Render the listing below as a Markdown table with two columns, Row and Line, giving each line its own row with its number and skipping any blank lines.

**RECORDS PROVIDED:**
****************************************

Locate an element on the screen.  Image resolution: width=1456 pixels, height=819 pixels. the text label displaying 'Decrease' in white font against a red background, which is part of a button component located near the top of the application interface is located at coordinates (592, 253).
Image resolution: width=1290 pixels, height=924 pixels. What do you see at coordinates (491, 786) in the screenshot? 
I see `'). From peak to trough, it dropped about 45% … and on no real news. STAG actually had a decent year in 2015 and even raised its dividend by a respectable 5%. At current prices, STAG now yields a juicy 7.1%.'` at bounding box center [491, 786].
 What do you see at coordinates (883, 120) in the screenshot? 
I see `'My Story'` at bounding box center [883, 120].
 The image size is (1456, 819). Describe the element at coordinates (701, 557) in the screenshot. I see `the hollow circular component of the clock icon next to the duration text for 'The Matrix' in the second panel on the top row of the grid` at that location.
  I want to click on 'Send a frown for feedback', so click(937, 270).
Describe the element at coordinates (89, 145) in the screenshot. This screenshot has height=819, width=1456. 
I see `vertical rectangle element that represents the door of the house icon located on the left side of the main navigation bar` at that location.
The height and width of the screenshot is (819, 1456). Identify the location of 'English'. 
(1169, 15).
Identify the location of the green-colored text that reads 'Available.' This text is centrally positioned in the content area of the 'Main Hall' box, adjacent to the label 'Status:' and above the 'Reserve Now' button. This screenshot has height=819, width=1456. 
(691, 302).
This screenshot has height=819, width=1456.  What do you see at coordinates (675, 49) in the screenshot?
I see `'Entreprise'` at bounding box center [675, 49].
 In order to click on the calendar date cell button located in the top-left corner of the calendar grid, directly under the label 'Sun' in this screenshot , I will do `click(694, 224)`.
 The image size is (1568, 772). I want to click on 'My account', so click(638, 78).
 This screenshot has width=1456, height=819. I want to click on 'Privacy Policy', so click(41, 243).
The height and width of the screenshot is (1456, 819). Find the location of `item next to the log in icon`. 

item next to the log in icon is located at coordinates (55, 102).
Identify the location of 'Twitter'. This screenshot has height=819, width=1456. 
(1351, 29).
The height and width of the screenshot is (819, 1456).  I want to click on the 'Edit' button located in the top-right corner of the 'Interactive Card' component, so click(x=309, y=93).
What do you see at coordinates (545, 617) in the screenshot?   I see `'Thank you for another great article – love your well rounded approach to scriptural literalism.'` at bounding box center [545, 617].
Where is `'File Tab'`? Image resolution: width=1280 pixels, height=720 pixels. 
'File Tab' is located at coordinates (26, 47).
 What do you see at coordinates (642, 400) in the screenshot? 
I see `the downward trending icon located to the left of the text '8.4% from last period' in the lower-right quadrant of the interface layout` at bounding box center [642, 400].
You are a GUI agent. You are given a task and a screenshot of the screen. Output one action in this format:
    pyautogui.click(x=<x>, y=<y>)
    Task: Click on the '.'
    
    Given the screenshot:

****************************************

**SOLUTION:**
| Row | Line |
|---|---|
| 1 | Locate an element on the screen.  Image resolution: width=1456 pixels, height=819 pixels. the text label displaying 'Decrease' in white font against a red background, which is part of a button component located near the top of the application interface is located at coordinates (592, 253). |
| 2 | Image resolution: width=1290 pixels, height=924 pixels. What do you see at coordinates (491, 786) in the screenshot?  |
| 3 | I see `'). From peak to trough, it dropped about 45% … and on no real news. STAG actually had a decent year in 2015 and even raised its dividend by a respectable 5%. At current prices, STAG now yields a juicy 7.1%.'` at bounding box center [491, 786]. |
| 4 |  What do you see at coordinates (883, 120) in the screenshot?  |
| 5 | I see `'My Story'` at bounding box center [883, 120]. |
| 6 |  The image size is (1456, 819). Describe the element at coordinates (701, 557) in the screenshot. I see `the hollow circular component of the clock icon next to the duration text for 'The Matrix' in the second panel on the top row of the grid` at that location. |
| 7 |   I want to click on 'Send a frown for feedback', so click(937, 270). |
| 8 | Describe the element at coordinates (89, 145) in the screenshot. This screenshot has height=819, width=1456.  |
| 9 | I see `vertical rectangle element that represents the door of the house icon located on the left side of the main navigation bar` at that location. |
| 10 | The height and width of the screenshot is (819, 1456). Identify the location of 'English'.  |
| 11 | (1169, 15). |
| 12 | Identify the location of the green-colored text that reads 'Available.' This text is centrally positioned in the content area of the 'Main Hall' box, adjacent to the label 'Status:' and above the 'Reserve Now' button. This screenshot has height=819, width=1456.  |
| 13 | (691, 302). |
| 14 | This screenshot has height=819, width=1456.  What do you see at coordinates (675, 49) in the screenshot? |
| 15 | I see `'Entreprise'` at bounding box center [675, 49]. |
| 16 |  In order to click on the calendar date cell button located in the top-left corner of the calendar grid, directly under the label 'Sun' in this screenshot , I will do `click(694, 224)`. |
| 17 |  The image size is (1568, 772). I want to click on 'My account', so click(638, 78). |
| 18 |  This screenshot has width=1456, height=819. I want to click on 'Privacy Policy', so click(41, 243). |
| 19 | The height and width of the screenshot is (1456, 819). Find the location of `item next to the log in icon`.  |
| 20 | item next to the log in icon is located at coordinates (55, 102). |
| 21 | Identify the location of 'Twitter'. This screenshot has height=819, width=1456.  |
| 22 | (1351, 29). |
| 23 | The height and width of the screenshot is (819, 1456).  I want to click on the 'Edit' button located in the top-right corner of the 'Interactive Card' component, so click(x=309, y=93). |
| 24 | What do you see at coordinates (545, 617) in the screenshot?   I see `'Thank you for another great article – love your well rounded approach to scriptural literalism.'` at bounding box center [545, 617]. |
| 25 | Where is `'File Tab'`? Image resolution: width=1280 pixels, height=720 pixels.  |
| 26 | 'File Tab' is located at coordinates (26, 47). |
| 27 |  What do you see at coordinates (642, 400) in the screenshot?  |
| 28 | I see `the downward trending icon located to the left of the text '8.4% from last period' in the lower-right quadrant of the interface layout` at bounding box center [642, 400]. |
| 29 | You are a GUI agent. You are given a task and a screenshot of the screen. Output one action in this format: |
| 30 |     pyautogui.click(x=<x>, y=<y>) |
| 31 |     Task: Click on the '.' |
| 32 |     Given the screenshot: |